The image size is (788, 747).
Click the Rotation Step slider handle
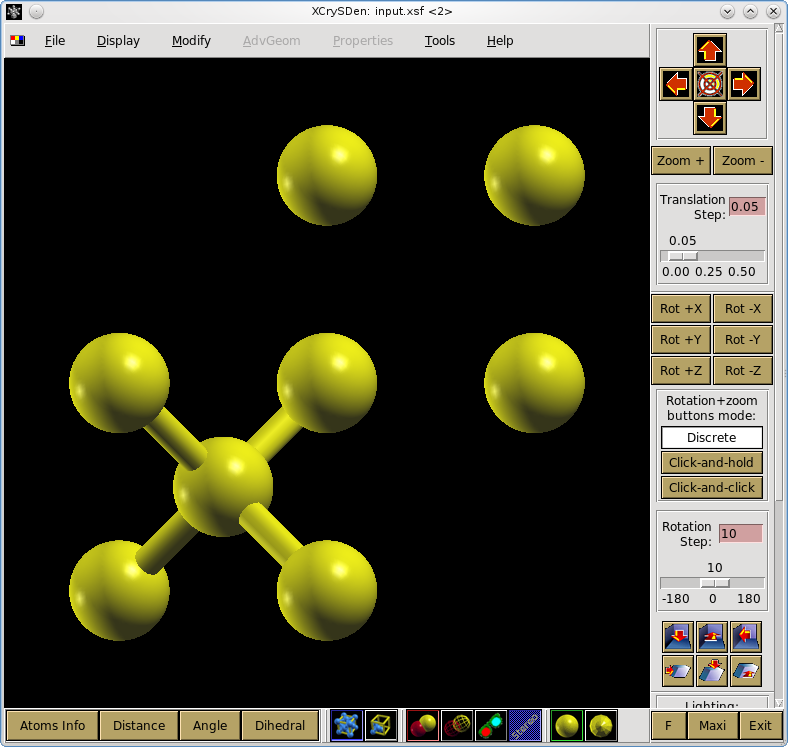pos(715,583)
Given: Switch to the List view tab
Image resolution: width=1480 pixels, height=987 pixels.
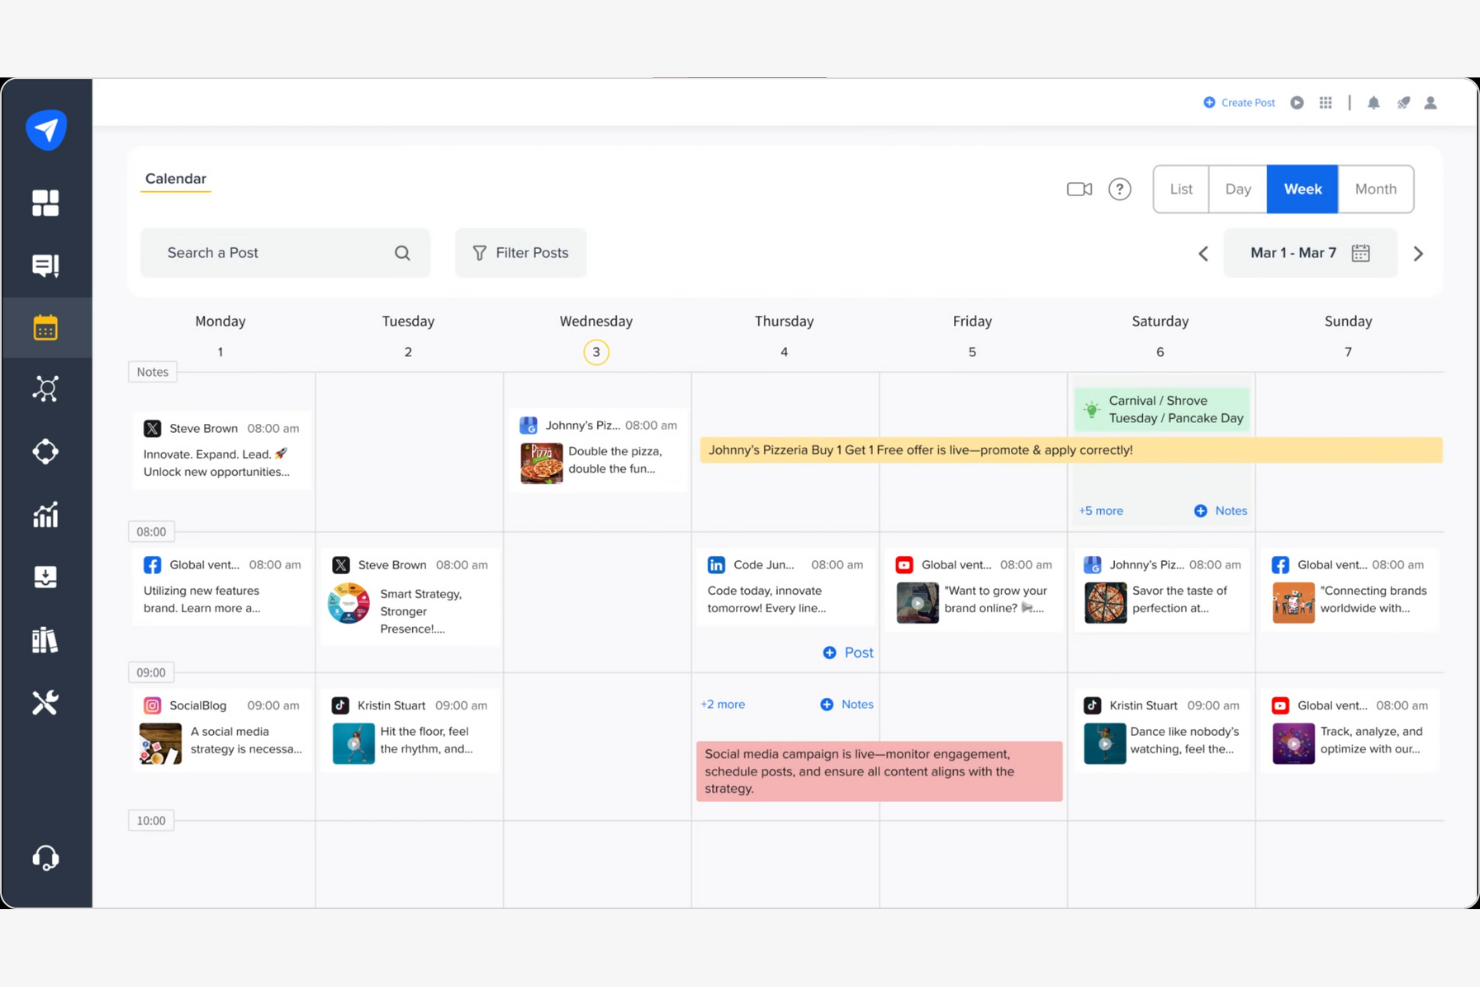Looking at the screenshot, I should [1180, 189].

□ □ □ □

Line by line, reproduce the material above exactly, leaving each picture out.

**Written answer**
The image size is (788, 747).
Click the Rotation Step slider handle
pos(715,583)
Given: Switch to the List view tab
Image resolution: width=1480 pixels, height=987 pixels.
Looking at the screenshot, I should [1180, 189].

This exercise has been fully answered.